I tried to watch the new TV series "The Blacklist" the other night. I wanted to like it and tried hard to keep watching, but thought it had serious problems of logic and heavy handedness.

I like the main actor, James Spader, but he plays a cliche--a former top-gun American hero who went bad for no reason.

OK, I thought. I can live with one cliche.

Then Spader's character, Reddington, picks up a mysterious briefcase in a public park. Another cliche, this one from spy movies.

Reddington goes into a gov’t office bldg and reveals his identity. Red alert! Red alert! Everyone goes nuts. Soon a dozen guns are pointed at him. Yeah, right. We are supposed to believe he scares the crap out of the whole national security apparatus.
But why?
Isn't anyone well trained enough to keep their cool? I guess not.
Then Reddington will only talk to a pretty young woman FBI profiler, on her first day on the job. First day? How likely is that? And he knows intimate details about her life. Well, that is hard to swallow, but I kept watching.
We are supposed to be jacked up and think this guy is so dangerous he scares the poop out of everyone in Washington, D.C.
Then he tells her that a dangerous terrorist is going to kidnap a young girl, age 8 or 9, who is the daughter of a U.S. general. For some reason her bosses suddenly gain respect for her and let her run the rescue operation.
Sure. Of course. Just what you would do, right? I don't think so. The show gets more and more preposterous as it goes along.
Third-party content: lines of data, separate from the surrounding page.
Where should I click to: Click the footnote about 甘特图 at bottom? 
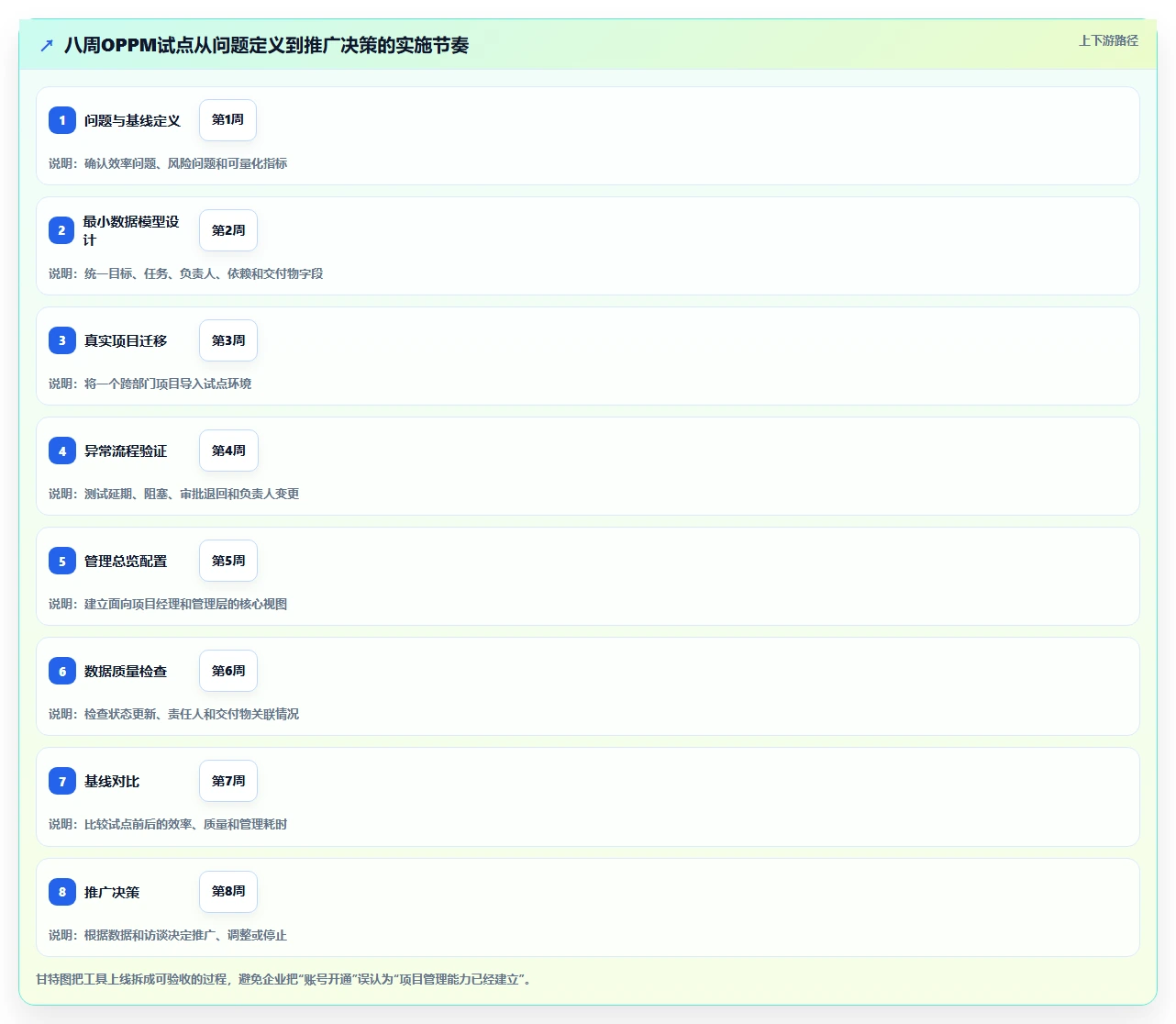point(283,979)
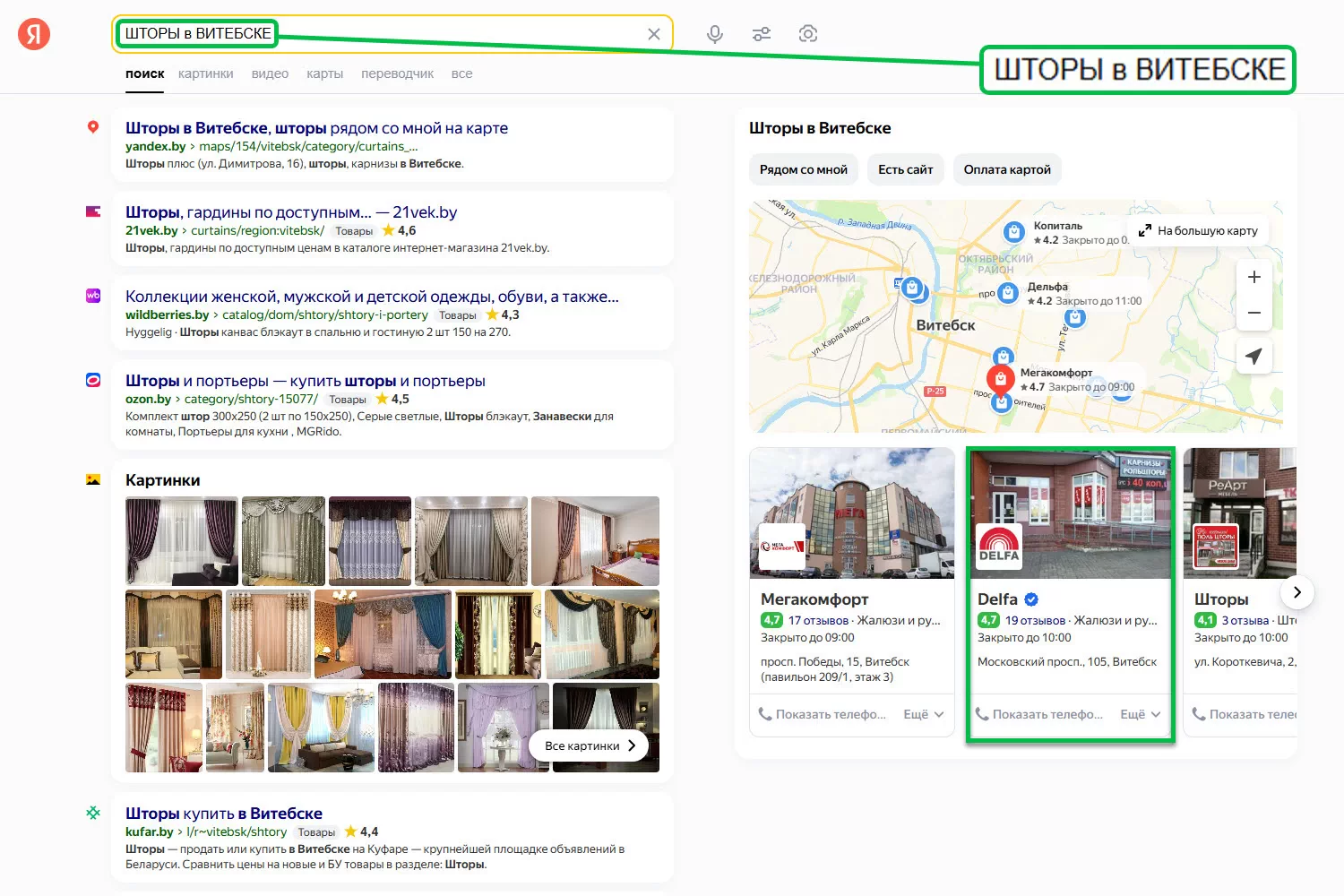Click the map geolocation arrow icon

pos(1254,356)
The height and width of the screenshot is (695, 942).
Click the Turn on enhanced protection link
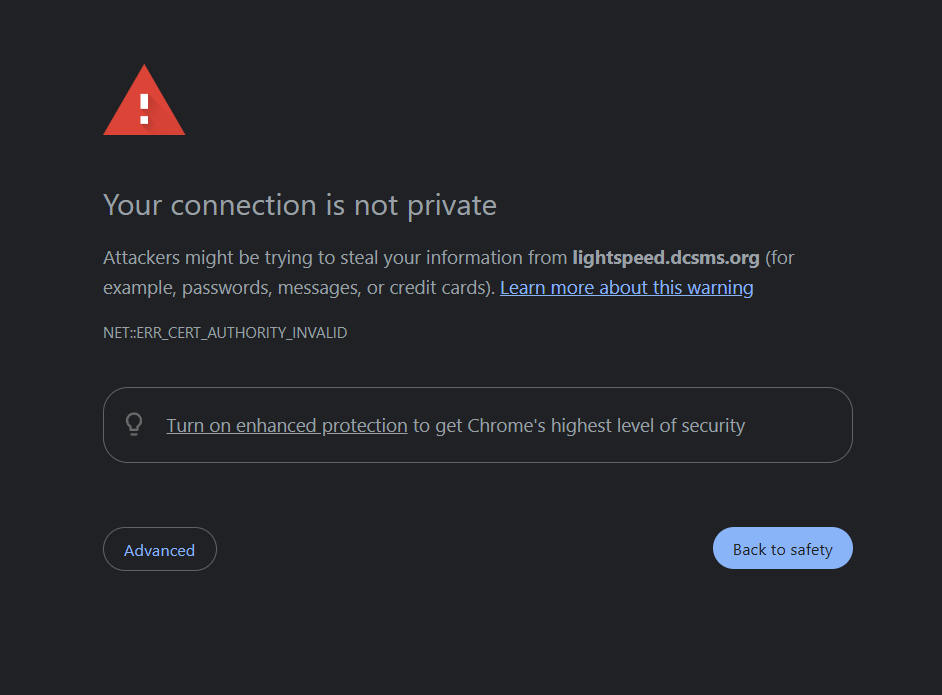click(287, 426)
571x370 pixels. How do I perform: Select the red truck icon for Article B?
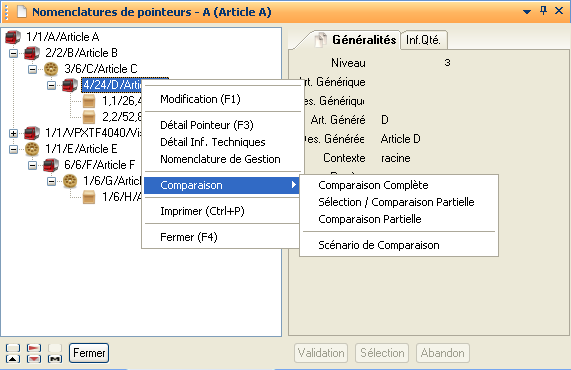click(32, 53)
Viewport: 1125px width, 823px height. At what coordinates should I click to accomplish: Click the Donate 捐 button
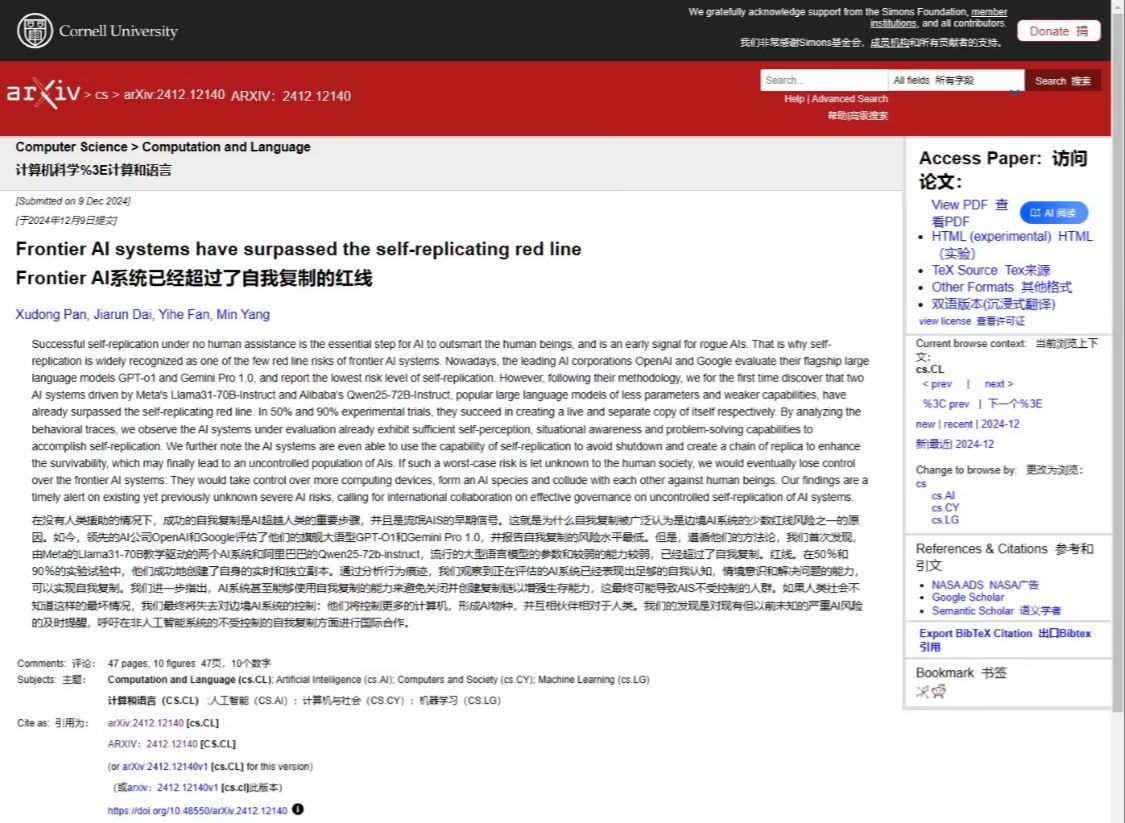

But wait, the BS gets deeper and deeper.  

The FBI's secret black-ops division mounts a protective mission to save the little girl, but the terrorists know the exact route the convoy takes. They stage an elaborate attack where they block off a bridge and blow the hell out of everything in sight. It’s like a scene out of “Terminator 2.”

Say what? How did the bad guys know where they’d be? It makes no sense. It looks like Reddington may have set them up. If he hadn’t told them, there could have been no big attack. But how would he know where the kid would be? How would he know the route of the convoy? Makes no sense.

How would the terrorists know any of this? I didn't buy it.
And of course the pretty woman barely survives the preposterous attack and shoots one of the baddies. She feels bad about losing the kid, and we are supposed to feel bad for her.

The show is all razzle-dazzle with no logic. The purpose of every scene is to jack up the audience, not to reveal character or plumb the depths of the human condition.

So now the bad guys have the kid and you would think the FBI would suspect that Reddington set them up and tipped off the terrorists. That is what I thought.
But no. The FBI, including the cute profiler, now trust Reddington. What? It makes no sense. So then, they let him out of custody and set him up in his favorite 5-star hotel. WTF?

None of this makes any sense. Check your brain at the door.  

Now the attractive FBI profiler goes home and the terrorist is there, torturing her husband. What? How did the terrorist know where she lives?

The show is remarkable only for its use of magical knowledge and gratuitous violence.
I was going to record the series and watch each episode. Alas, I didn't make it through the pilot. That was enough hokum for me.